# Start of GIVEN INFORMATION
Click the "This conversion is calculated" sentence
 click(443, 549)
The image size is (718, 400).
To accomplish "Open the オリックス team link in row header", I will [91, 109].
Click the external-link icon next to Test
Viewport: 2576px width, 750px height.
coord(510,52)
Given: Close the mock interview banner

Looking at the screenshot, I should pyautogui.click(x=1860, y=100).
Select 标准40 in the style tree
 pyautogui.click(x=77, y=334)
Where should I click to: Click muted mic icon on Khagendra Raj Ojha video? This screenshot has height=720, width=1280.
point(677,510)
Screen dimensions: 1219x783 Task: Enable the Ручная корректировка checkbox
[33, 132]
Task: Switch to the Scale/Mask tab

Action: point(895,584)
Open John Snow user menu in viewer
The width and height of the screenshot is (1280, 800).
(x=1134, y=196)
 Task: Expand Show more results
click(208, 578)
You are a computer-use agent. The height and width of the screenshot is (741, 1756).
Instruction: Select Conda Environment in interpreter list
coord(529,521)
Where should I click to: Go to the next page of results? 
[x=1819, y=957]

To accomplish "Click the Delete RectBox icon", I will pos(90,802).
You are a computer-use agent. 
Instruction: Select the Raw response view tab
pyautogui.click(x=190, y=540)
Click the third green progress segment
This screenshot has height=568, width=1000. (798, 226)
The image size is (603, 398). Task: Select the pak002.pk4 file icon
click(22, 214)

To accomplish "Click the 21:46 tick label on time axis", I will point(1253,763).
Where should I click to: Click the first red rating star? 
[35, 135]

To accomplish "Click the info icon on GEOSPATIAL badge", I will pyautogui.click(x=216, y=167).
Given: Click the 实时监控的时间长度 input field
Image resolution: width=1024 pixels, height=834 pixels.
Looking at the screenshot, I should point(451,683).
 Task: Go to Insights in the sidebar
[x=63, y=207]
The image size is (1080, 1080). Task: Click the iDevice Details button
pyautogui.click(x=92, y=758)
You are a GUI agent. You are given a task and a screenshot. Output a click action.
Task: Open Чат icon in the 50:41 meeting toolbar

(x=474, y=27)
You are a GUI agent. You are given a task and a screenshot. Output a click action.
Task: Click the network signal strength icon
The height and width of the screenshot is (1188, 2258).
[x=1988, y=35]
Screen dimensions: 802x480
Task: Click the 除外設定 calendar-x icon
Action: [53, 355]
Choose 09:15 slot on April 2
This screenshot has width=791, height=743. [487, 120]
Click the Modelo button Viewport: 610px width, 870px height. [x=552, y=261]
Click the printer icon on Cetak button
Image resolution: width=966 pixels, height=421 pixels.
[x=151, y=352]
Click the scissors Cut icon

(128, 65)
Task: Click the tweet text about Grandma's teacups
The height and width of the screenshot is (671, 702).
# End of GIVEN INFORMATION
Rewrite the listing from the line with "Open John Snow user menu in viewer" to the line with "This screenshot has height=568, width=1000.", changing every "Instruction" to "Goal" and keeping everything else the same.

§ IN RESPONSE
Open John Snow user menu in viewer
The width and height of the screenshot is (1280, 800).
(x=1134, y=196)
 Task: Expand Show more results
click(208, 578)
You are a computer-use agent. The height and width of the screenshot is (741, 1756).
Goal: Select Conda Environment in interpreter list
coord(529,521)
Where should I click to: Go to the next page of results? 
[x=1819, y=957]

To accomplish "Click the Delete RectBox icon", I will pos(90,802).
You are a computer-use agent. 
Goal: Select the Raw response view tab
pyautogui.click(x=190, y=540)
Click the third green progress segment
This screenshot has height=568, width=1000. (798, 226)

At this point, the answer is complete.